Unicode case folding
-
How can I get form char "ẞ" unicode case folded "ss" in Qt 6?
-
I'm not aware of any explicit (imperative) Qt API for this. Can you elaborate a bit on your use case?
-
-
@imironchik said in Unicode case folding:
CommonMark Markdown Spec needs such conversion
So is your use case that you want to compare case folded strings , so that "ẞ" == "SS"?
This might be working if you're directly using QCollator, and enable the ICU backend...
-
@kkoehne said in Unicode case folding:
So is your use case that you want to compare case folded strings , so that "ẞ" == "SS"?
Yes, it's so.
This might be working if you're directly using QCollator, and enable the ICU backend...
But I don't want to deal with the locale...
-
Well, per unicode standard,the case folded form of "ẞ" (Latin Capital Letter Sharp S, U+1E9E) is "ß" (Latin Small Letter Sharp S, U+00DF). That is also what QString::toCaseFolded() returns.
What you can do is either doing comparisons via QCollator, which I believe should result in "ß" == "ss"at least for German locales. I don't know whether this also works for other locales though.
Or you have to do a manual replacement by yourself ...
-
Heh, this actually works :)
QString("ẞ").toCaseFolded().toUpper(); // does return "SS" for me
-
@kkoehne said in Unicode case folding:
Heh, this actually works :)
:) I guess that your locale is German.
Ok, guys, I understood you, so will mark this topic as solved.
-
@imironchik said in Unicode case folding:
:) I guess that your locale is German.
No, actually not.

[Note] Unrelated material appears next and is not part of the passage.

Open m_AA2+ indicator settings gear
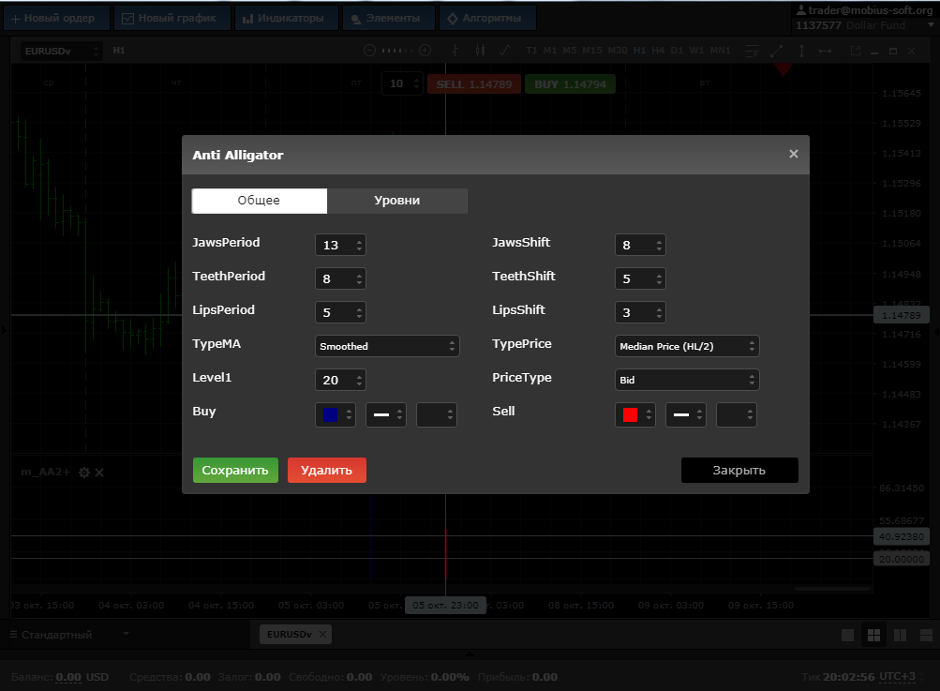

QString::toUpper() always operates in the C locale....
It seems that the definition in Unicode that ß should become SS when upper-cased predates the introduction of the upper case ẞ , and they didn't want to change this behavior ...
That was an interesting rabbit hole ;) You might still be better of handling this case explicitly in your logic though, who knows whether Unicode will change this at one point.